I think it is very beneficial to take a page from Brian Street and Shirley Brice Heath, as scholars, and approach socio-cultural issues as dynamic processes of evolution. Cultural concepts vary from one social group to the next and from one subgroup to the next. Of particular interest were their view of meta-narratives:

". . . groups that see themselves as vastly different from their neighboring groups actually share many habits and patterns of behavior. Yet the meta-narratives or stories they tell in order to give reasons for their particular history or cultural patterns may differ greatly. Meta-narratives answer questions that ask 'why do we do this and not that?' " (Street and Heath, 2008, p. 8)

Stories shape culture. But traveling back in human history, we see oral cultures that told stories of their "history." The epic poem Beowulf, for example, was told orally for generations. The poem, as we understand it today, is simply a snapshot of what the poem was at a specific junction of time, the time that it was recorded into a written form. Prior to this, however, there is no way of truly knowing how that story had been changed in the oral culture and, in many ways, the poem was altered a great deal by committing it to a written form.

While some would consider culture to be specific characteristics (dance, language, etc.), Street's position is that we must begin to view culture not as those nouns, but understanding the function of those things. For instance, the performative function of a specific dance might tell a story (be it historical or mythical). As ethnographers we must begin to understand not what we observe, but the function of what we observe, why are these significant to the particular focus group.

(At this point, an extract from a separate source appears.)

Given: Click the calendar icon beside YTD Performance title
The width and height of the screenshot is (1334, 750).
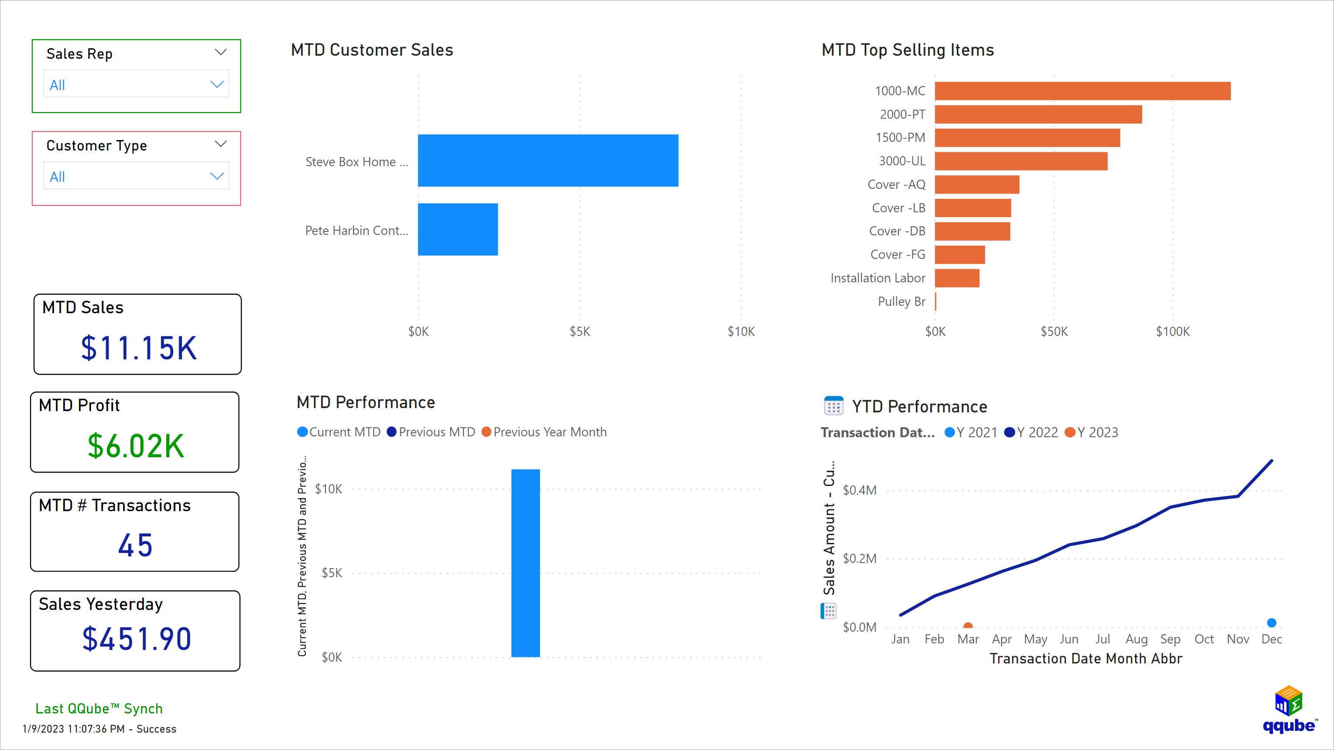Looking at the screenshot, I should point(833,406).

In many ways, Erikson observes many of these things that Street and Heath do. However, he seems to imply that culture can be both static and dynamic at the same time. That is, while some aspects of culture surely evolve, some of the traditions or motives for certain behaviors remain consistent. How then is this possible? If one aspect of culture changes, doesn't it, to some extent, impact other cultural components (indirectly in the very least)?